Marlon Anderson, a 48-year-old black security guard at Madison West High School in Wisconsin, was fired after he repeated a racial slur. He did so in order to tell the student not to say the word, but the school fired him anyway. Anderson says he was simply defending himself after the student hurled the slur at him.
“I made a conscious decision to address the word because it is an epidemic,” Anderson told WISC. “Our kids use it every day.”
Anderson and the Madison teachers’ union filed a grievance to help him get his job back. Students at Madison West High School marched to the state capitol to protest Anderson’s firing. And, to top it off, Cher has offered her help.
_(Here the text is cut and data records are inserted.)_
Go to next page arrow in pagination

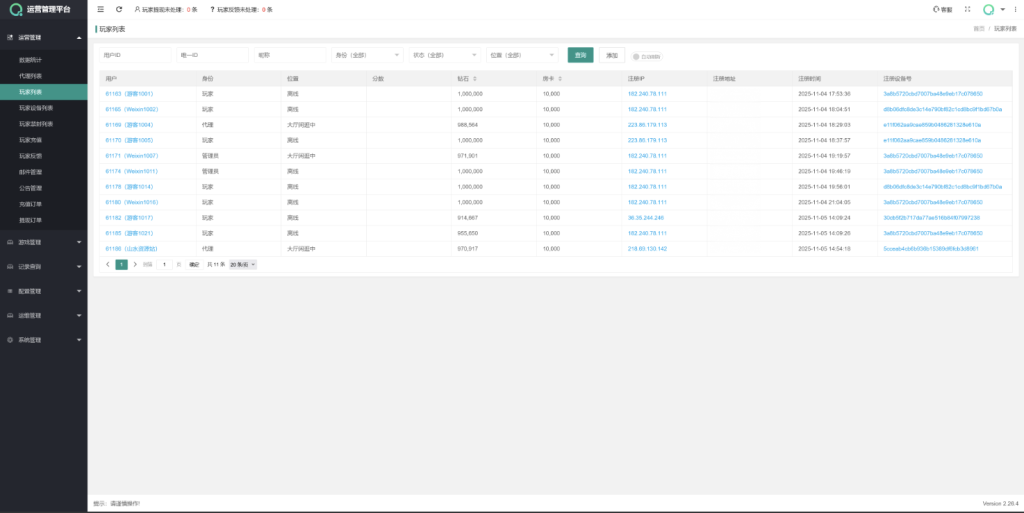(135, 264)
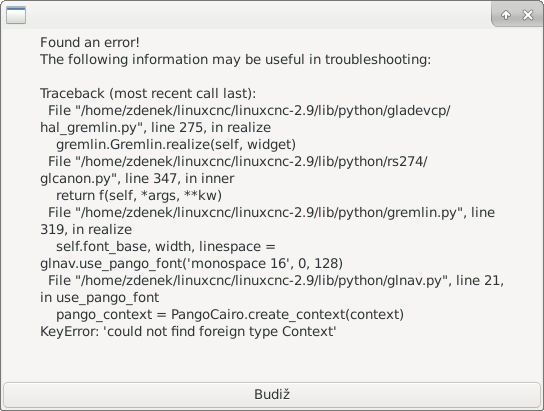Screen dimensions: 544x411
Task: Click the rs274 file path line
Action: pyautogui.click(x=238, y=161)
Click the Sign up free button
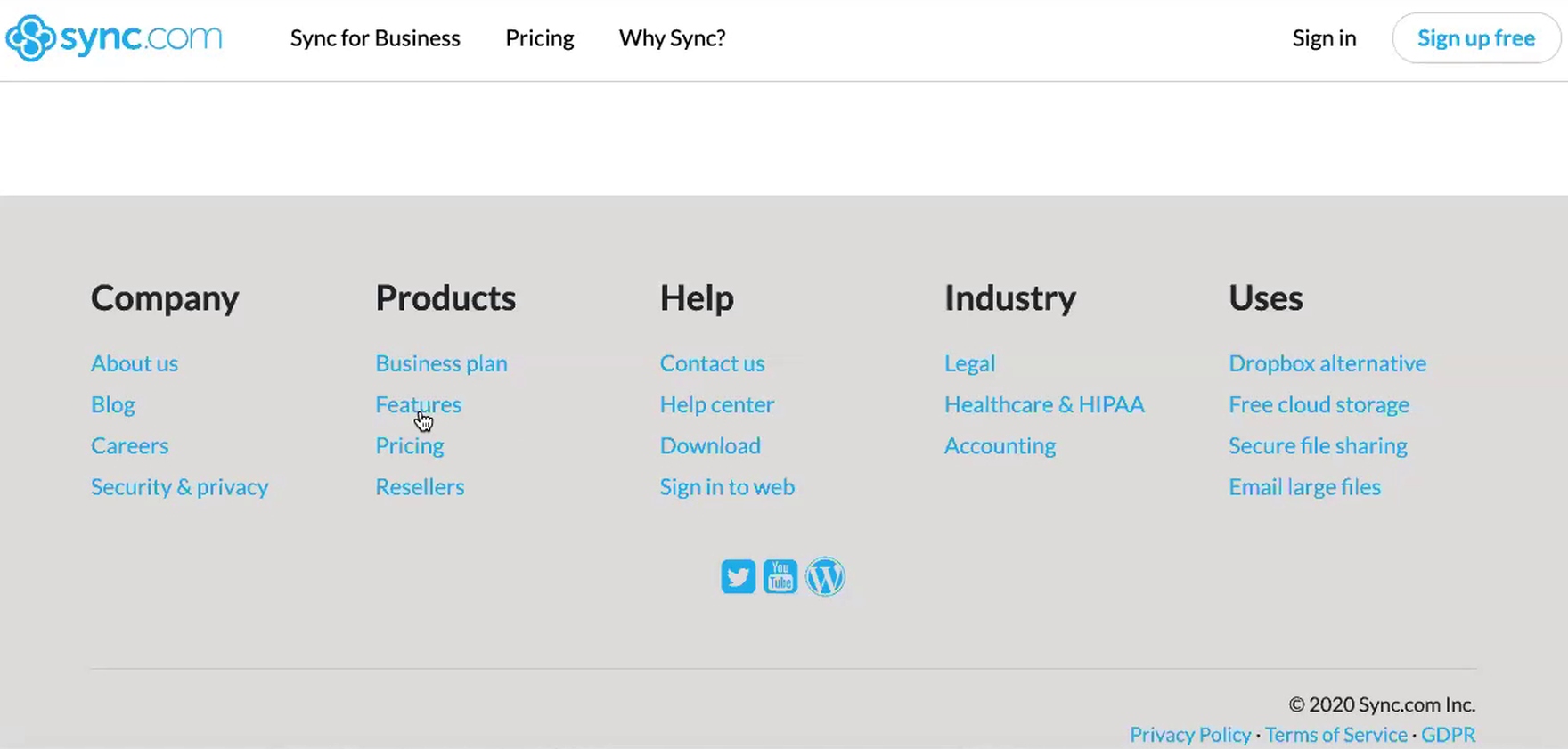The width and height of the screenshot is (1568, 749). click(x=1475, y=38)
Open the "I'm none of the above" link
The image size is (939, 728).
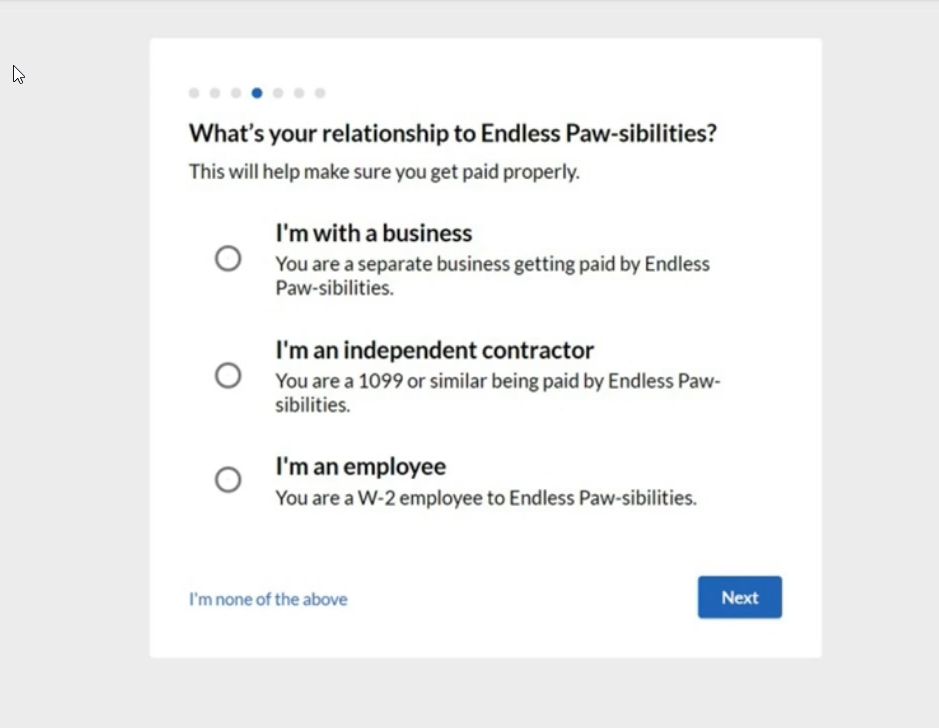coord(268,599)
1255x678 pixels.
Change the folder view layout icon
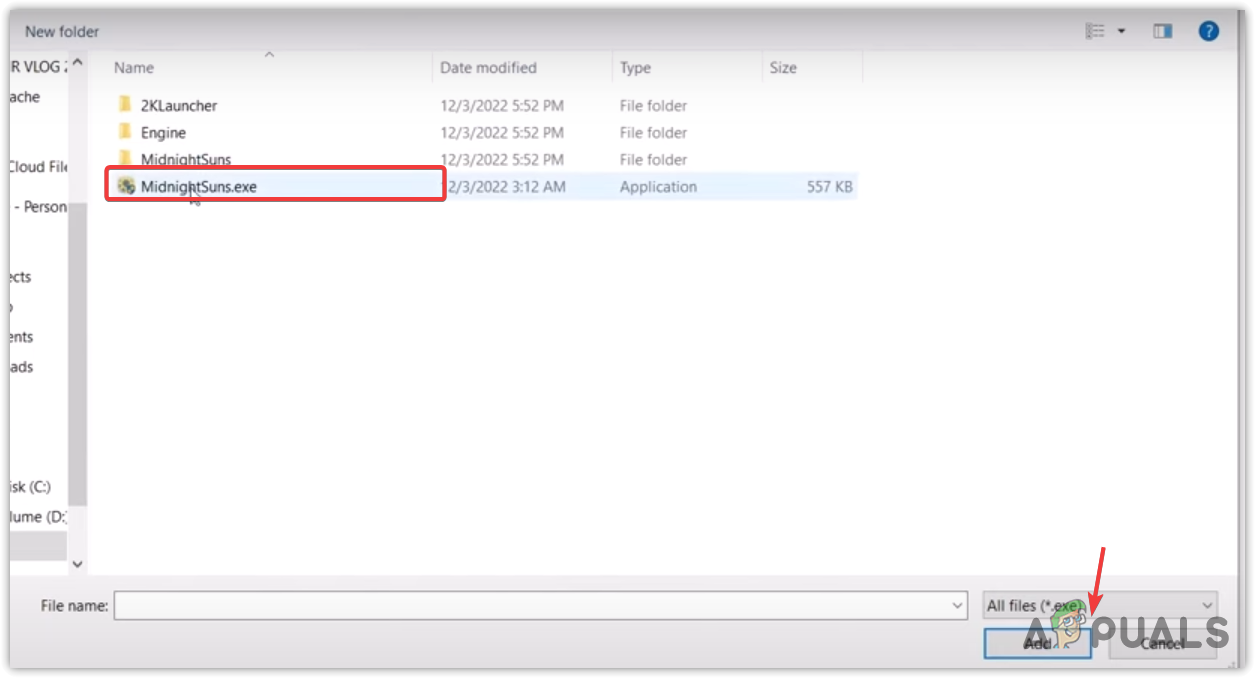(1094, 30)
Cher tweeted that she will pay for Anderson to sue the Madison school board if it comes to that.
How Can Ppl Be This Disrespectful⁉️A Beloved,Man of Color Just Passed,& Our Nations Mourning Him.Cong.Elijah Cummings FOUGHT FOR JUSTICE.He Was loved & Feared. If You Want To sue MMSD Ed.Board I Will Incur Your expenses.🕊EC— Cher (@cher) October 18, 2019
Meanwhile, Anderson’s son Noah led the students’ march on the state capitol as the leader of the school’s Black Student Union.
Students are holding signs during their walk out pic.twitter.com/byWcuVJKFm— Jamie Perez (@JamiePerezTV) October 18, 2019
During the march, Noah and other student leaders met with interim superintendent Jane Belmore and Board of Education president Gloria Reyes about Anderson’s firing.
After the meeting, Noah told the crowd, “Anything to do with us, our voices will be heard. From now on, there will be no more decisions made without our consulting. In regard to Marlon, there is still a process going on. They took everything we said into consideration.”
Students are chanting “Zero tolerance has got to go” pic.twitter.com/JsDcQ0bJkw— Jamie Perez (@JamiePerezTV) October 18, 2019
Belmore said in a statement: “I want to thank our students for coming today and for engaging in a conversation with us. We support our students when they disagree with us and challenge us to do better. Employees always have the right to appeal decisions and we will move this process forward as quickly as possible. As we go through the appeal process, we will also be conducting a review of the current approach around racial slurs.”
District staff said that they’re speeding up the appeals process so a decision about Anderson’s job can be made as soon as possible.